In the cold winter light of Christmas Eve, the bridges that lead from the Latin Quarter to the île de la Cité were packed, as always. Visitors and tourists aimed their smartphones to capture the ruin.
Mark Tierney, visiting from Boston, didn't think he'd be affected. Then he saw it.
"It's just kind of heartbreaking," the 32-year-old lawyer said. "It feels barren, burned to the core."
In the months since fire tore through the Notre Dame Cathedral, snapping its wooden spire and sending leaden flames billowing into the sky, Parisians have been assessing the losses. Now here comes another: For the first time in more than 200 years, the iconic house of worship will be closed on Christmas.
The last event to interrupt the Christmas Mass at Notre Dame was the French Revolution, according to Karine Dalle, a spokeswoman for the Diocese of Paris. Records show that priests have celebrated the birth of Jesus at the cathedral every year since 1803, when they got the building back, she said. Services continued even through the Nazi occupation, from 1940 through 1944.

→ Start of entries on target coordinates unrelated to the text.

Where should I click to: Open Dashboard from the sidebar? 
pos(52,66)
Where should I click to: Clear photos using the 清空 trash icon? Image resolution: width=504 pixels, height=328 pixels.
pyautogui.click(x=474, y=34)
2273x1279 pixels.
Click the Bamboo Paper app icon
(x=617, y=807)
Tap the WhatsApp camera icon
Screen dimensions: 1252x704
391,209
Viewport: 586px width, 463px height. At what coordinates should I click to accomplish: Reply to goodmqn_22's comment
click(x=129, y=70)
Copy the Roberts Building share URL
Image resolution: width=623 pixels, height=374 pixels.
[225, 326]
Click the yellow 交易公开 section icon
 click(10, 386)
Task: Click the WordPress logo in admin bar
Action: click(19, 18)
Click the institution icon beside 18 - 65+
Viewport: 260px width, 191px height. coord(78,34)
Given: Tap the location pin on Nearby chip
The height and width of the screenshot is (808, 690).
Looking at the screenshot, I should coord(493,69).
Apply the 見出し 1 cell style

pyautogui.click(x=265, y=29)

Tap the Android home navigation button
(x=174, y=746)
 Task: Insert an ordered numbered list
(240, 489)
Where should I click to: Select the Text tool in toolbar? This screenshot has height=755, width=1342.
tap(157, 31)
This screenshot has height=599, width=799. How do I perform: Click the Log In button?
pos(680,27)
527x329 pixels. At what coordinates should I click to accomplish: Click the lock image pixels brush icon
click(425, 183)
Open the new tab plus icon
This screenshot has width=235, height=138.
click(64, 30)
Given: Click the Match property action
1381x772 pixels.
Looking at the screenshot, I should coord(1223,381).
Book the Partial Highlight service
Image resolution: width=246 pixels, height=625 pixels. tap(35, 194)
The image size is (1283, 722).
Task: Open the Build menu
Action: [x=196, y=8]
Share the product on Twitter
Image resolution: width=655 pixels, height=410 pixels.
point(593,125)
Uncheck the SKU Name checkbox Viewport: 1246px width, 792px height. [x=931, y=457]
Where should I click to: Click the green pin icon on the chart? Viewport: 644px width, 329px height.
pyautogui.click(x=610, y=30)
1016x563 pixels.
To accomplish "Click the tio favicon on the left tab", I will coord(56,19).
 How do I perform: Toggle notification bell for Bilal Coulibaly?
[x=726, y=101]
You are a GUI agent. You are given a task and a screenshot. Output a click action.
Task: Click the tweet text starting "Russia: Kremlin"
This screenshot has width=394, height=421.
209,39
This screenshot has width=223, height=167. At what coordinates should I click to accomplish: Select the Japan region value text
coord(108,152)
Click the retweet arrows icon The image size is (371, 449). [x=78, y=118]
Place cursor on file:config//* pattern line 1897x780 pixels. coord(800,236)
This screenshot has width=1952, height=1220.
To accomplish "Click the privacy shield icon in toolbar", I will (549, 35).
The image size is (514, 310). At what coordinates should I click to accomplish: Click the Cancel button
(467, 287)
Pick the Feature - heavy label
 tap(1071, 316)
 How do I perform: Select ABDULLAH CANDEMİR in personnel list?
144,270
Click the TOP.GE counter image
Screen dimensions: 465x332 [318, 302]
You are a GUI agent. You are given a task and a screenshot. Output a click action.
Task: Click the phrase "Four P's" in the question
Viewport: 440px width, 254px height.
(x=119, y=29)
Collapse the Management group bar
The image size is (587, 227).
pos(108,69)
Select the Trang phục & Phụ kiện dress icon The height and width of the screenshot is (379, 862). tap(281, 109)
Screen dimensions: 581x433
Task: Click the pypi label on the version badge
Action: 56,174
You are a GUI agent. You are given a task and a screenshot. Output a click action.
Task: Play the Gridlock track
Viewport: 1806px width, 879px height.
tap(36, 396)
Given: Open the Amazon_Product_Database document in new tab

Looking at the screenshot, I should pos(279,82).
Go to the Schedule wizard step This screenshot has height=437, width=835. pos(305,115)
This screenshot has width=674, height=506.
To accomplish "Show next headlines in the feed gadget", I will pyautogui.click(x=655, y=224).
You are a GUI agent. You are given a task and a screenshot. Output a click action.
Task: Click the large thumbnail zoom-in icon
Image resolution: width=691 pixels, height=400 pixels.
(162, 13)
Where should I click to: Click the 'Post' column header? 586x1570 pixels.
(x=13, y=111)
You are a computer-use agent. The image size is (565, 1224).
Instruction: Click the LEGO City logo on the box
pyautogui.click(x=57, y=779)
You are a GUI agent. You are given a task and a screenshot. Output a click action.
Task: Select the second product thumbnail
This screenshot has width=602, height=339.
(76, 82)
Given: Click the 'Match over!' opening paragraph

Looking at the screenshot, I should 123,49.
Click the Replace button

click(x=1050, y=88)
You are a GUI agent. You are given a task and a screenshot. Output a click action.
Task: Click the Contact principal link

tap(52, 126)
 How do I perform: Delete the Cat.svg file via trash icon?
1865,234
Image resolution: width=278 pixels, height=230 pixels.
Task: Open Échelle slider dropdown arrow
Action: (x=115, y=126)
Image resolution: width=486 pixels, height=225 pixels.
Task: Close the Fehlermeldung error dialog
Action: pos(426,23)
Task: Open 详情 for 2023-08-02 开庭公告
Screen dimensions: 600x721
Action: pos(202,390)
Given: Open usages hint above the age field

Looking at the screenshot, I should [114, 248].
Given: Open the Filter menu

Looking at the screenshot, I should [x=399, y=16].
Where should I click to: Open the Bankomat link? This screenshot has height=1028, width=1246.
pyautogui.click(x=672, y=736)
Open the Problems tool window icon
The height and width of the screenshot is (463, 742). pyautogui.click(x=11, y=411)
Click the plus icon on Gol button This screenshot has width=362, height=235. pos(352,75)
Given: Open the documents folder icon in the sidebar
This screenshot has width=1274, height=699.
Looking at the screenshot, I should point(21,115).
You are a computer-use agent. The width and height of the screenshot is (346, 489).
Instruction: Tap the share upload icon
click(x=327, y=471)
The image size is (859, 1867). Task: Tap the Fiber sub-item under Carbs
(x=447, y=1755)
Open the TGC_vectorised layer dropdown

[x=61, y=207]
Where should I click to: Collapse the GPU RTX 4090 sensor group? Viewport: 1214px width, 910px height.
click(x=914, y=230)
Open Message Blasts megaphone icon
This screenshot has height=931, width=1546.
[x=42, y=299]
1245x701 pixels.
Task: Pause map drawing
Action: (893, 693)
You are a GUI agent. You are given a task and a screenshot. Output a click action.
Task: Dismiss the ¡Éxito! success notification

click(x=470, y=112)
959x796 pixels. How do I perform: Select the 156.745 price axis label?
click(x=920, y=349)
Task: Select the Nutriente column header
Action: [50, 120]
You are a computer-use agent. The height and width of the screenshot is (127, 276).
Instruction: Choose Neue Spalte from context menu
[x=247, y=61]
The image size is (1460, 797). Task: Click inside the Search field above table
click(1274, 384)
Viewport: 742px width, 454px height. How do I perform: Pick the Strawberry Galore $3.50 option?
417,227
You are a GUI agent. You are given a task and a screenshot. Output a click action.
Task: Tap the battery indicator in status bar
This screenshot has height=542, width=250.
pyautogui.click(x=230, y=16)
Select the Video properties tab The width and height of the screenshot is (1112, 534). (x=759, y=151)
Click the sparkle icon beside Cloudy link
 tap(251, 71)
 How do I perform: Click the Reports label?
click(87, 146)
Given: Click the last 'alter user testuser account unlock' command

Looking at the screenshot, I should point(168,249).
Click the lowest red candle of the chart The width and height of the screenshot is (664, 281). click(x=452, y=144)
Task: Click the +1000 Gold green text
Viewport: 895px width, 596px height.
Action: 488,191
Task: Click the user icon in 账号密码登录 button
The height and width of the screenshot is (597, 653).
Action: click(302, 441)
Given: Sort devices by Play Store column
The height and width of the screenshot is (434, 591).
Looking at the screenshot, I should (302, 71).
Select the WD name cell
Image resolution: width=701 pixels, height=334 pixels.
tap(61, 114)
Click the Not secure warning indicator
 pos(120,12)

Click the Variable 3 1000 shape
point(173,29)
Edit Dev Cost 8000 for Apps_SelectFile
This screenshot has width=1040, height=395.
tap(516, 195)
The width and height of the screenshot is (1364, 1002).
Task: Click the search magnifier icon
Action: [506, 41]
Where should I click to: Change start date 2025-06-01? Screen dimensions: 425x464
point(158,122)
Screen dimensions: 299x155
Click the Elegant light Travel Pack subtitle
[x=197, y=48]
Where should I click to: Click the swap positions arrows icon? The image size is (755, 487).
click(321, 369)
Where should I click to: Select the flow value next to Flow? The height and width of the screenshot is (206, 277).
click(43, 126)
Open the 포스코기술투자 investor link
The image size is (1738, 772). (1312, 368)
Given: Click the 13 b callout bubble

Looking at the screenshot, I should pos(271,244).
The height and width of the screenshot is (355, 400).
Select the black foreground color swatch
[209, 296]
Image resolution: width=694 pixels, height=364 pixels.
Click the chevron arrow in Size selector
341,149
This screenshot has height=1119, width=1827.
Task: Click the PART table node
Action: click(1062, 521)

This year, they'll be held at a nearby church. It's unclear when they'll return.
The blaze April 15 that gutted the 856-year old cathedral continues to mark the city. Cranes now soar over the Île de la Cité. Donors have pledged more than $1 billion for reconstruction, and President Emmanuel Macron has vowed to reopen the cathedral in time for the 2024 Olympics. But the prospect feels distant.
It's been a tumultuous year in France, bookended by the oft-violent "yellow vest" protests at the beginning and a series of crippling transport strikes at the end. It's the second Christmas in a row in which shops have boarded up their windows to avoid the chaos.
But last year, there was Notre Dame. This year, there isn't - not as before. It still stands, of course, but the Gothic marvel is a shadow of its former self, a skeleton that sits abandoned in a cordoned-off enclosure, drawing tourists to gawk. There's a feeling of emptiness, but also of silence: The bells no longer ring.
"What Parisians and I will miss, beyond the mass, always spectacular, is the sound of Notre Dame," said the French journalist Agnès Poirier, author of a forthcoming book about the cathedral, due to be published in April.
"The sonorous island that is the heart of Paris, île de la Cité, will remain silent for the first time in centuries," she said. "I will miss the bourdon Emmanuel chiming the twelve coups de minuit" - the stroke of midnight - "so loud and solemn, which can be heard eight miles away."
The bourdon Emmanuel is the cathedral's famous bell that miraculously survived the French Revolution.
France can be a confusing place when it comes to religion. On the one hand, this is a proudly secular republic, a place where the most heated public debates are typically over where Muslim women can - and cannot - wear headscarves and veils. On the other, France has also always been a culturally Catholic country, in which state offices close for business even on the more obscure feast days of the liturgical calendar.
But as elsewhere, the role of the Catholic church in most people's lives has vastly diminished in recent decades. In "L'archipel français," one of the best-selling books of the year, the pollster and political analyst Jérome Fourquet revealed that only 6% of the French attend Sunday Mass, and the number of Catholic priests in the country has dropped by a third in the last 65 years.
The fire at Notre Dame, arguably the most important Catholic symbol in the country, occurred against that social context: To more than a few, especially on the political right, the burning cathedral was a metaphor for a way of life that has been disappearing for a while now, and might one day vanish altogether.
Priests themselves are not sure about those metaphorical interpretations. The Rev. Yves Trocheris is the parish priest of Saint Eustache, another imposing Gothic church in central Paris, not too far from Notre Dame. He said that the destruction of Notre Dame was like a "loss in human life." Christmas this year will be different, he said. But it isn't necessarily the end of an era.
"For Parisians it's a feeling marked by sadness," Trocheris said. "The cathedral is a site that's not open for the celebration, and the cathedral is a site of continuity in French history."
"The light in Paris will not be illuminated by Notre Dame, but at the same time there is a light that comes to us from elsewhere, from god, a light that brings us joy."
The cathedral, though now dim, still draws tourists.
Enrico Rigamonte, 18, a student from Italy, stood holding his suitcase. It was his first time in Paris, he said, and he was intent on seeing Notre Dame. He was disappointed.
Why? "Because I've never seen it before," he said. He gestured at the scaffolding and the cranes.
Tierney, the Bostonian visiting with his family, once lived in Paris.
"I used to go to the Masses here," he said. "I think that regardless of your religious persuasion - if you have one - this city is fundamentally linked to this church."